- Tasks to complete:
A – Can you turn the stretch of rows from the one containing "This screenshot has width=1456, height=819." through the one containing "Describe the element at coordinates (97, 66)" into a Markdown table with the columns Row and Line, leaving out any blank lines?
B – Could you go on with the review of The Lone Gunmen spin-off series from where it stops?

- Quoted text:
··········
Tuesday, July 11, 2006

The Lone Gunmen

I have not been reading as much this summer because, quite frankly after moving and a semester of school, I needed a break. So after finals I spent about a month watching seasons one through five of the X-Files (I go on a X-Files bender every couple years). Now, as I have said before, as far as I am concerned, the X-Files ended with the film. After that, it just got waaay too convoluted and silly. I own season one through five and feel no pang of longing to own any more.

However, I did miss out on one of the briefly lived spin off series: The Lone Gunmen. The Gunmen: the jaded black-ops Frohike, smart-ass hacker Langley and earnest analyst Byers were created mainly as a place for Mulder to get information that he could not otherwise access. Satellite imaging, classified technology, illegal hacks into classified databases, the word on the street in conspiracy circles, these were things the Gunmen provided as well as occasional henchmen services whenever Mulder (and most especially Scully) needed help. They also made a counter point to Mulder in that they made him look sane, as well as providing the occasional comic touch. As well written and well-played as they were, they quickly gained a fan following of their own and by 8th season, got their own half season series. I had always loved the characters and had been intrigued by the prospect of their own show, but hadn’t gotten around to watching it until the last couple days when I discovered that my video rental place carried it.

Well, that was...it didn’t quite work for me. Part of me me liked it and part of me was disappointed. I had to warm up to it and it had to find itself. At first the comedy was too broad, relied on threadbare clichés. The feel of the show was too goofy, too much buffoonery. The Lone Gunmen of the X-Files were much smarter than The Lone Gunmen of their own TV series and that was disappointing. Example: In the X-Files Langely is hacking DOD satellites. In the Lone Gunmen TV series, he has to call in his "super hacker pal" to get inside government agency mainframes. WTH? I also find it hard to belive that the X-File Lone Gunmen got snowed the way the TV Series Lone Gunmen did. But they did seem to be finding their feet about halfway through, making steps toward striking the right balance between thriller and comedy (always a great combo vis-à-vis Sneakers).
··········
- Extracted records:
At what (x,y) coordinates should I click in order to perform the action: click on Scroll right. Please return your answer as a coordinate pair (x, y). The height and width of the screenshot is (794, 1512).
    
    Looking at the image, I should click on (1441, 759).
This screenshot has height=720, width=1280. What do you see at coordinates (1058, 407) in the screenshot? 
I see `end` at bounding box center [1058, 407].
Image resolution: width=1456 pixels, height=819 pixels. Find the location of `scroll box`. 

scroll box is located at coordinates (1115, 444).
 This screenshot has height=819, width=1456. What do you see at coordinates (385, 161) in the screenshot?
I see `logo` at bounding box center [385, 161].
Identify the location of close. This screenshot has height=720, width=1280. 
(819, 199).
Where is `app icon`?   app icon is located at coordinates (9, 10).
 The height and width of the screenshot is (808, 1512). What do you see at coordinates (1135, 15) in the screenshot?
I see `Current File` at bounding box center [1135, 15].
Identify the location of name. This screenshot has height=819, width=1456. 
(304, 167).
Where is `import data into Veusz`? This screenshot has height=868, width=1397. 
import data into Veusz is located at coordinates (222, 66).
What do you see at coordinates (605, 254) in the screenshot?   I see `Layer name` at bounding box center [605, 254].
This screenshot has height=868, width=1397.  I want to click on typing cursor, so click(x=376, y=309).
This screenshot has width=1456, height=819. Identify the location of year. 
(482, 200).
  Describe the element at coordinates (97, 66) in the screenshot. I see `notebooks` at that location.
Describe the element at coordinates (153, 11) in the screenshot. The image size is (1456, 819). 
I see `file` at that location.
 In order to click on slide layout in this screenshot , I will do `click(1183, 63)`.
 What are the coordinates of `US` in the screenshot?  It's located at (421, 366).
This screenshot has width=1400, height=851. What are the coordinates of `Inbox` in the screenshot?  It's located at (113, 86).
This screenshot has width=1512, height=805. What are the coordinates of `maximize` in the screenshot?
··········
- In response:
A –
| Row | Line |
|---|---|
| 1 | This screenshot has width=1456, height=819. Identify the location of year.  |
| 2 | (482, 200). |
| 3 |   Describe the element at coordinates (97, 66) in the screenshot. I see `notebooks` at that location. |

B –
I did find Jimmy annoying at first, though he did settle down and mature some by the time the series ended, but Eve was cliched and very over-used. She was a plot device in every single episode continually playing the role of either deu ex machina or making the Gunmen look foolish, often both. The Gunmen looked foolish all by themselves (that's kind of the point of unlikely heros), they didn’t need assistance. What we needed was for the Gunmen to find their nobility, to triumph through their inexperience and mistakes, for the audience to come to respect and admire them despite their outlandish and sometime foolish acts. Not get their backside saved every week by an escapee from a 007 villainess training camp. Plus the Gunmen were the stars of the show, Jimmy and Eve should have remained in the supporting cast. By the end of the series they were taking up waaaay too much screen time for a couple of cliches.

It was as if the producers, having fought to get the Gunmen the series, didn’t have faith in them to carry it.

But still, the plots/mysteries were smart, the comedy well executed, the drama well written and the acting great. It’s a shame this series barely got a chance to find it’s feet in it’s half-season run before Fox yanked it in it’s rush to move into the mainstream. What is nice about the DVD set is that they included the Gunmen’s last stand in the X-Files episode “Jump the Shark”, so you get closure from the abruptly ended series (which ended with a cliff-hanger) and you get to see the Gunmen go out on a "high" note, such as it were. The “Making Of” featurette also includes a short section of the writers, producers and actors tell us about their reaction to 9-11 after the Gunmen’s pilot episode, which aired in March of 2001, centered around the Gunmen thwarting a plot to fly an airliner into the WTC.

Which must have been really…creepy, scary, strange….much like the X-Files themselves.

"We're just hollywood writers. If we thought of this, we assumed someone in the Department of Defence had throught of it too and come up with counter measures..." Sadly, the military is not known for it's imagination.

Still, the series was amusing and entertaining. Cute. Not fulfilling for the raw materials the producers had in their hands. It could have been so much more and perhaps had they a full season, they might have found their way there, but taken on it’s own as a comedy, it’s entertaining.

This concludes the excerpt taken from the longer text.